- [SELECTED TEXT]:
The School of EECS is hosting the following HDR Progress Review 1 Confirmation Seminar:

Leveraging Personas to Study and Control Ideological Biases in Large Language Models

Speaker: Pietro Bernardelle
Host/Chair: Dr. Rocky Chen

Abstract:

Large language models (LLMs) are increasingly embedded in sensitive domains such as information access, content moderation, and computational social science, where fairness and neutrality are critical. However, these systems consistently exhibit political and ideological biases that risk undermining trust, fairness, and resilience against manipulation. Existing research largely treats such biases as static properties of model weights, yet recent evidence suggests that prompting LLMs with personas exposes a dynamic, controllable layer of ideological expression. This dissertation investigates the mechanisms and implications of persona-driven bias along three dimensions: (i) how personas influence the expression of political and cultural biases; (ii) what strategies can mitigate or guide persona-driven ideological shifts; and (iii) whether such dynamics generalise across broader ideological domains. Our initial findings show that personas hold the potential to substantially alter ideological positioning, with larger models demonstrating broader dispersion and stronger responsiveness to explicit cues. Moreover, thematic persona attributes (e.g., business, history, politics) consistently trigger predictable ideological shifts, revealing latent pathways of bias expression. Building on these insights, forthcoming work will explore bias mitigation strategies—such as direct preference optimization (DPO)—and tests their effectiveness in reducing political and cultural distortions while preserving task performance. By uncovering both the risks and opportunities of persona-driven ideological malleability, this research contributes to the development of more trustworthy, fair, and context-aware generative AI systems.

Bio:

Pietro Bernardelle is a first year Ph.D. student at The University of Queensland, Australia. His research focuses on the intersection of large language models and social science, with a particular interest in studying and mitigating ideological biases in generative AI. He is advised by Prof. Gianluca Demartini, Dr. Joel Mackenzie, and Dr. Kevin Roitero. He received a Master’s degree in Computer Science and Engineering from the Polytechnic University of Milan, and a Master of Engineering Science in Software Engineering from The University of Queensland.

About Data Science Seminar

This seminar series is hosted by EECS Data Science.

- [DATA FOR ANALYSIS]:
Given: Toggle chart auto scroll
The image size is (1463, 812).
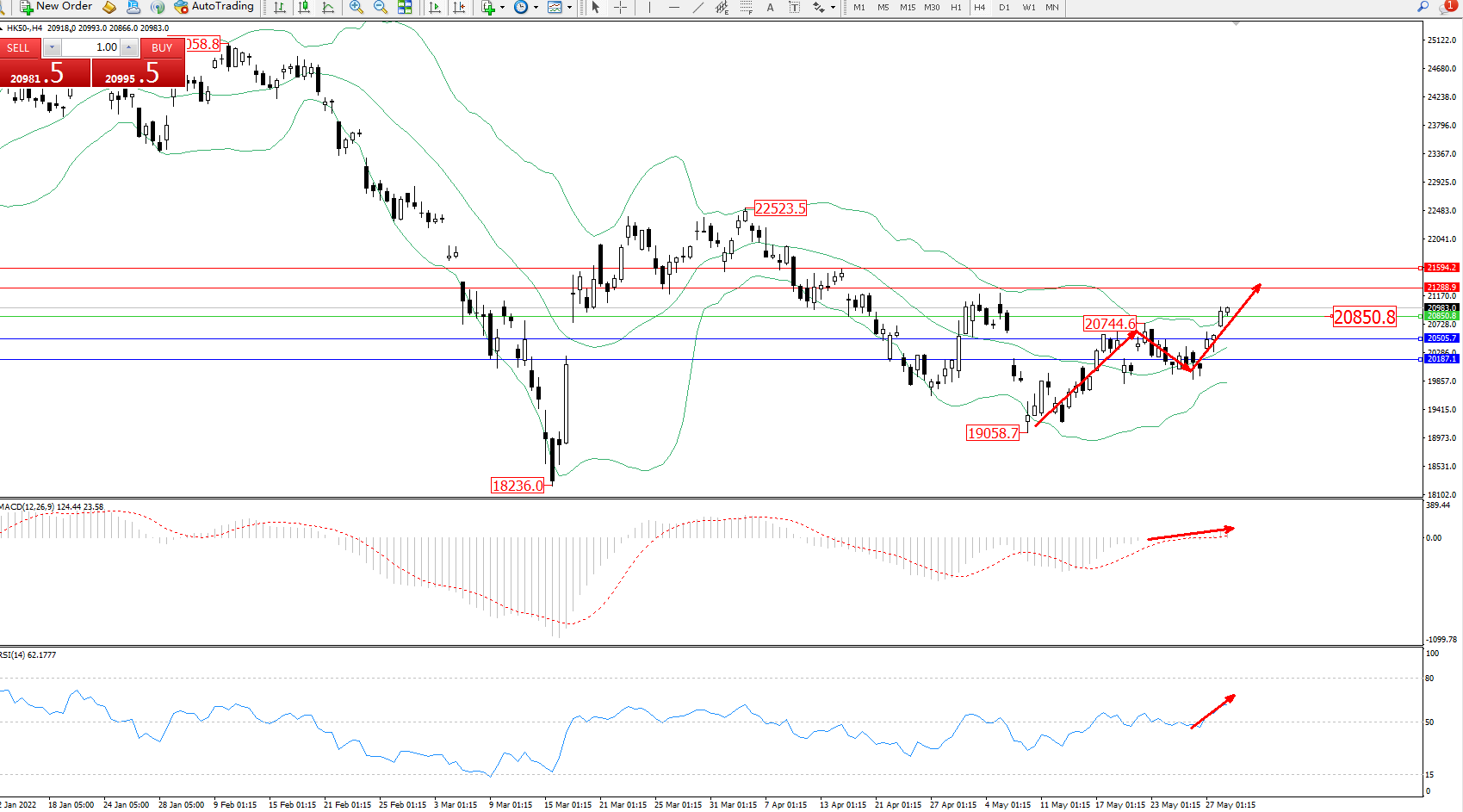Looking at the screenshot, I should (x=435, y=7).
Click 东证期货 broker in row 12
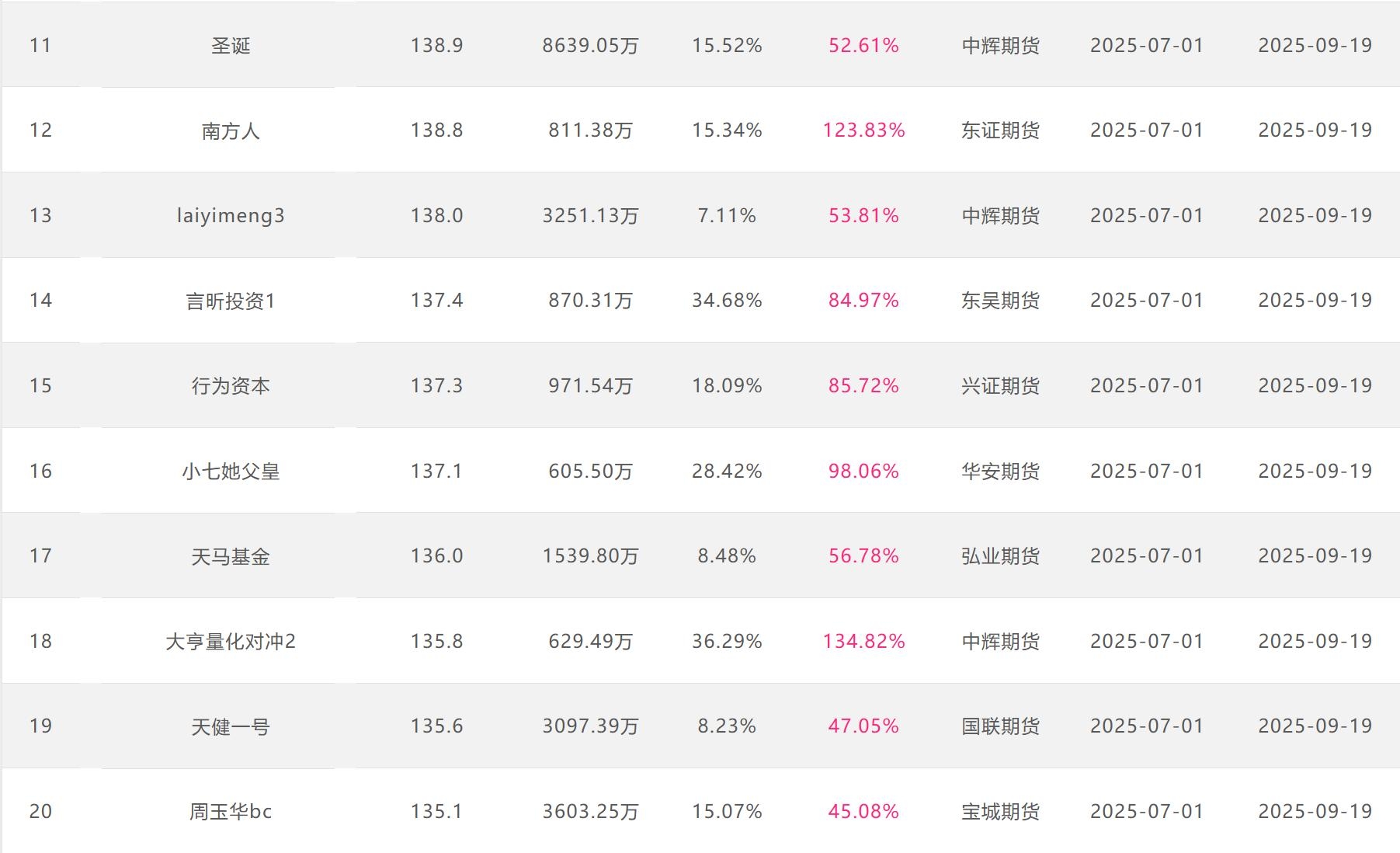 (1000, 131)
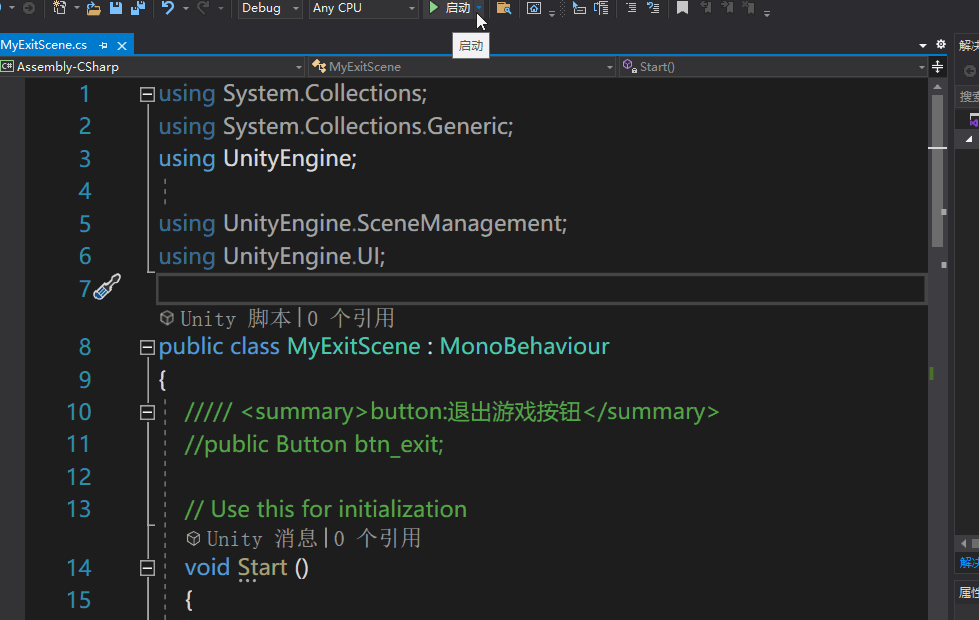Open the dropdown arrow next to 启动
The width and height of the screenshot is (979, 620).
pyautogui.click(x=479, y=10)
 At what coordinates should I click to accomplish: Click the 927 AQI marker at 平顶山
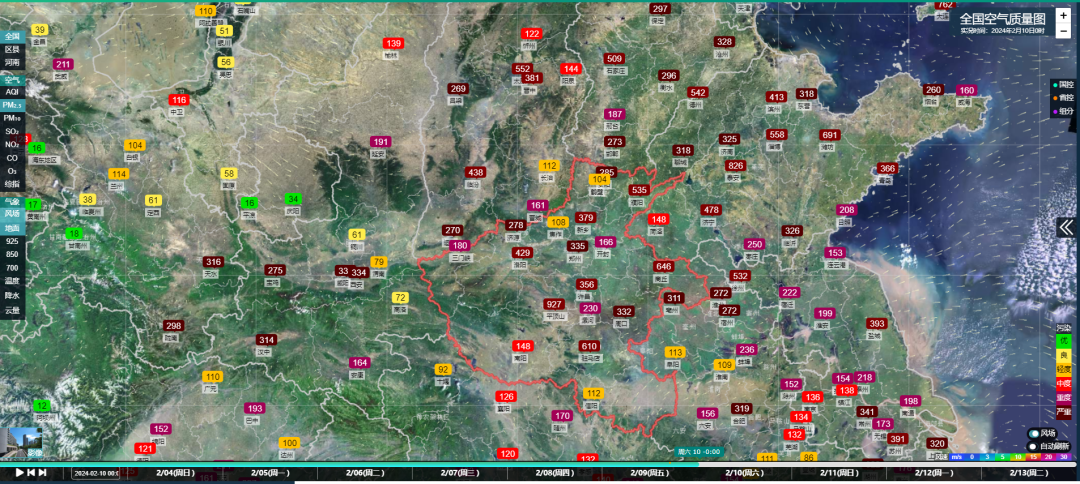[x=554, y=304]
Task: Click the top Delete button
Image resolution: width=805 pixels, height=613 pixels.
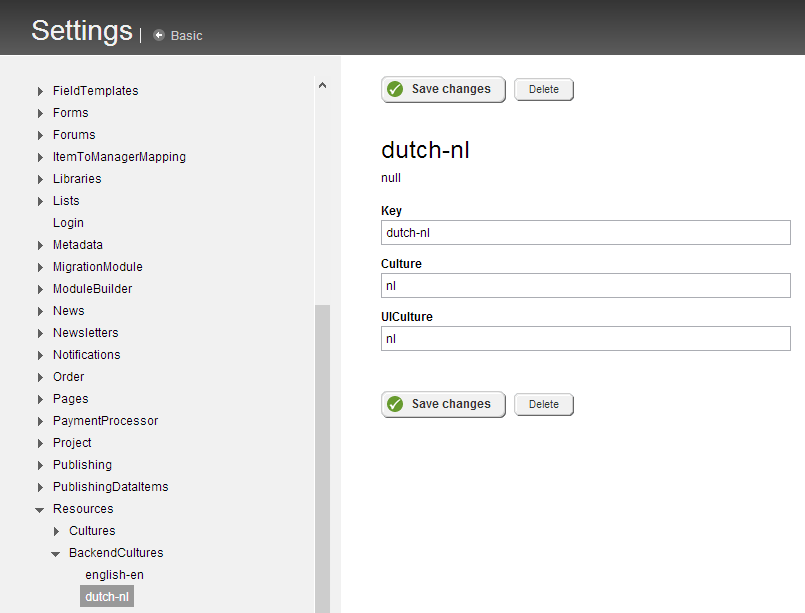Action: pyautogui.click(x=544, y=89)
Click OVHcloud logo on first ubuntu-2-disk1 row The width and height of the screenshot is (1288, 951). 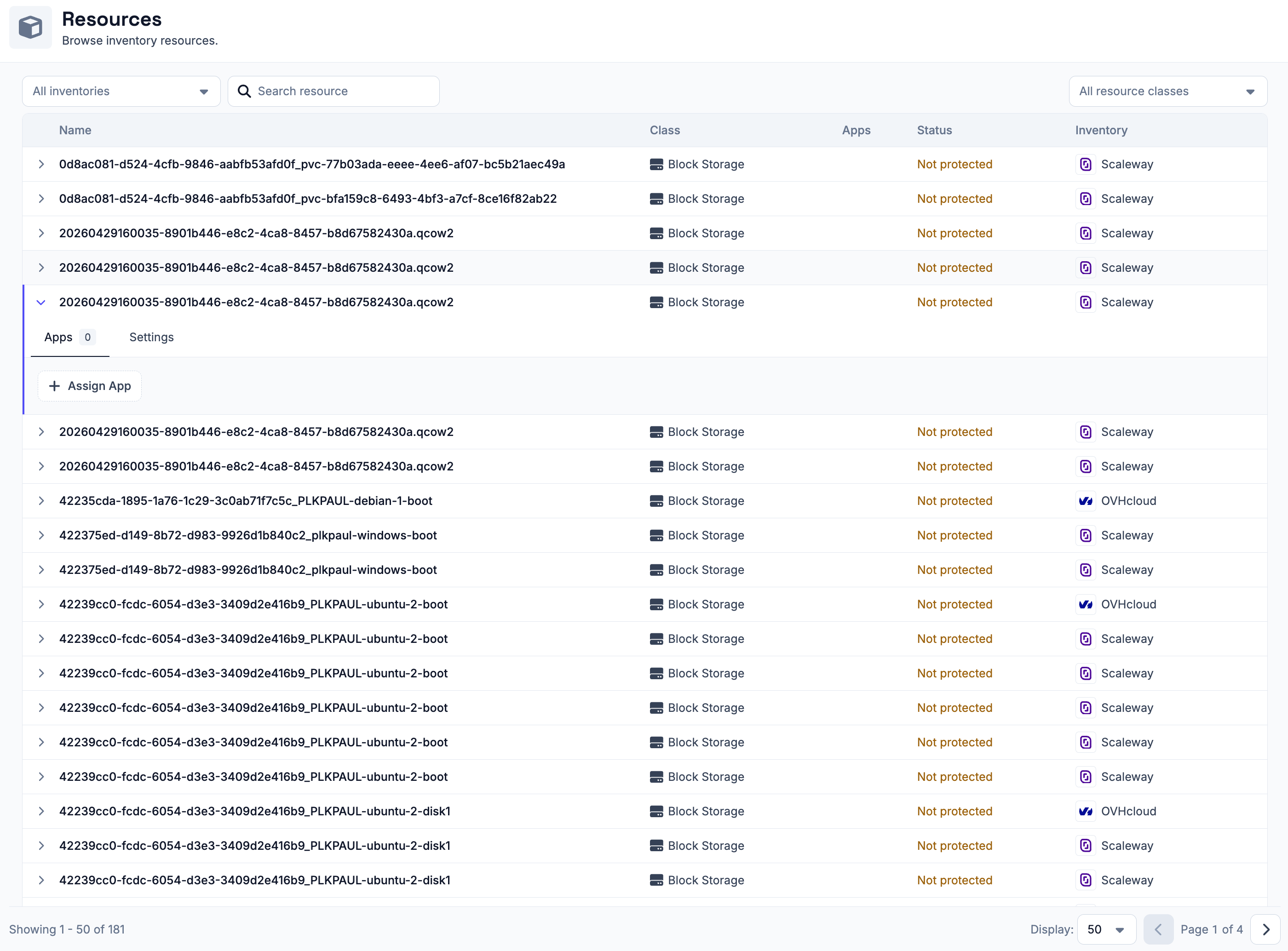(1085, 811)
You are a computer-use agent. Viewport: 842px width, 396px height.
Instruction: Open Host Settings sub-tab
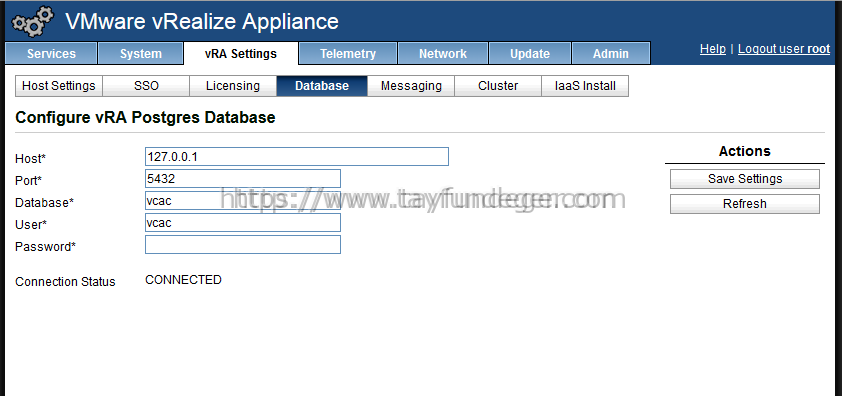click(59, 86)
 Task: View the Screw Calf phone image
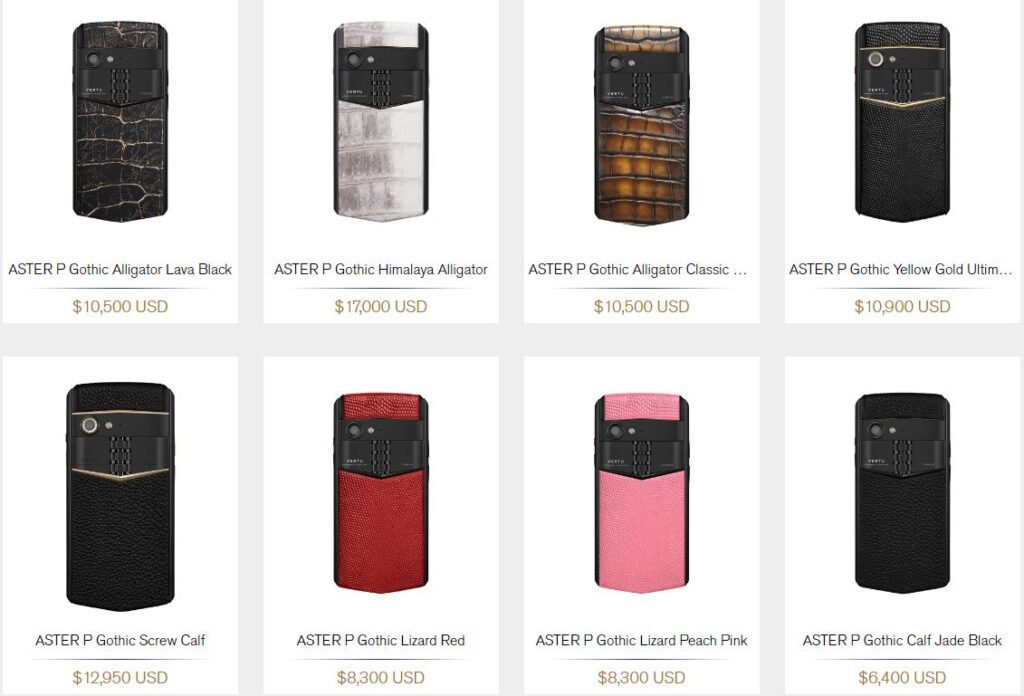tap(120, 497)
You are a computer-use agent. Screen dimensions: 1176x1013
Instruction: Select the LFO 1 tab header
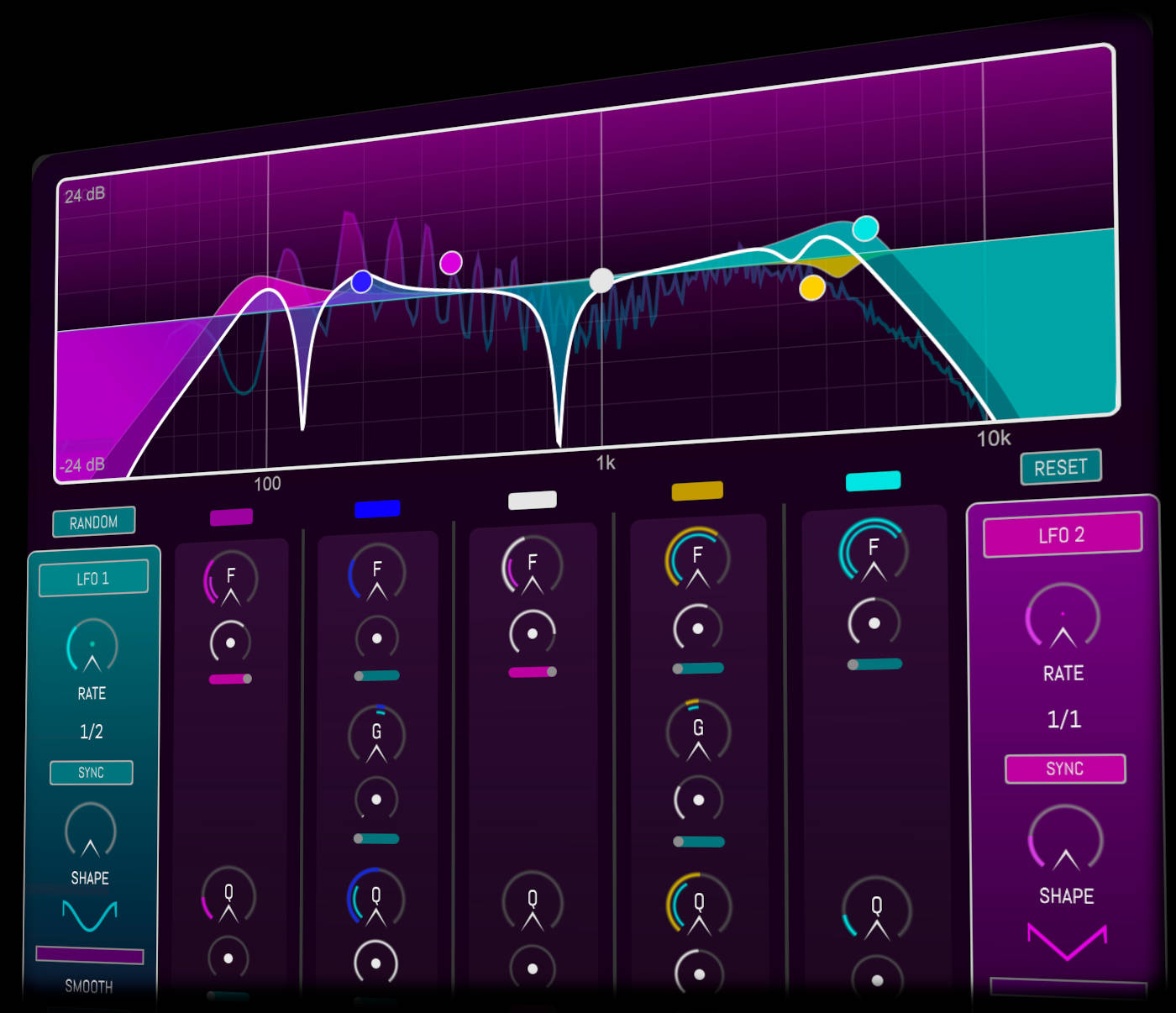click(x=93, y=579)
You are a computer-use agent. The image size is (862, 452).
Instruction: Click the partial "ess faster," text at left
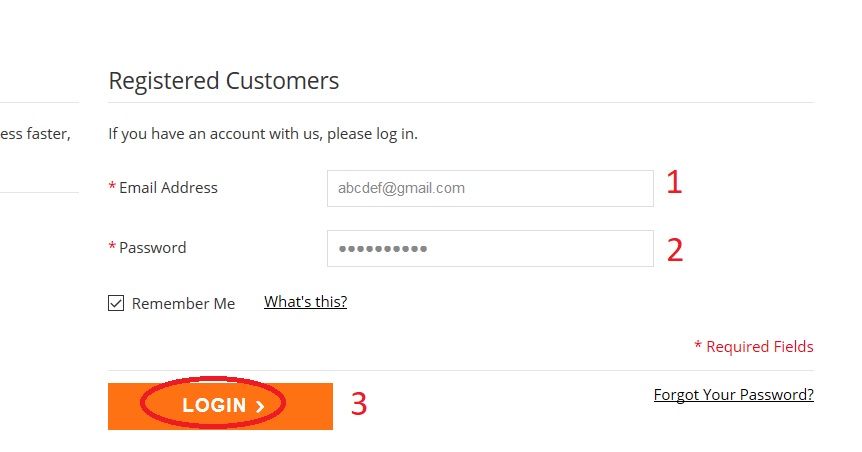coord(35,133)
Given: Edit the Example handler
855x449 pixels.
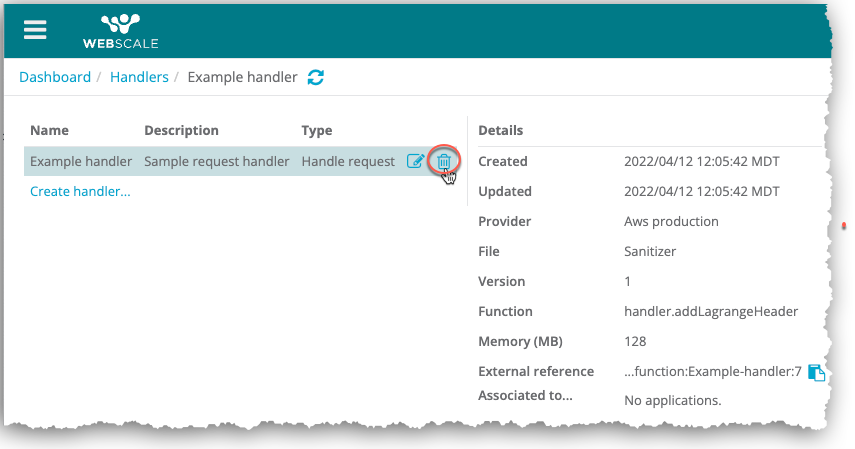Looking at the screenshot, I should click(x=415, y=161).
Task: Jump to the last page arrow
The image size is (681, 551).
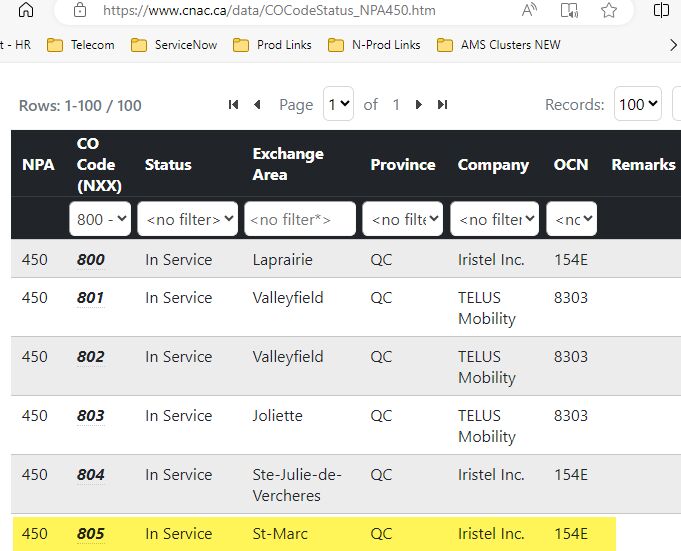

- [TASK STATEMENT]: Set down, word for word, the part of the seminar announcement above that begins at "Pietro Bernardelle is" and stops after "University of Queensland.".

- [EXERCISE SOLUTION]:
Pietro Bernardelle is a first year Ph.D. student at The University of Queensland, Australia. His research focuses on the intersection of large language models and social science, with a particular interest in studying and mitigating ideological biases in generative AI. He is advised by Prof. Gianluca Demartini, Dr. Joel Mackenzie, and Dr. Kevin Roitero. He received a Master’s degree in Computer Science and Engineering from the Polytechnic University of Milan, and a Master of Engineering Science in Software Engineering from The University of Queensland.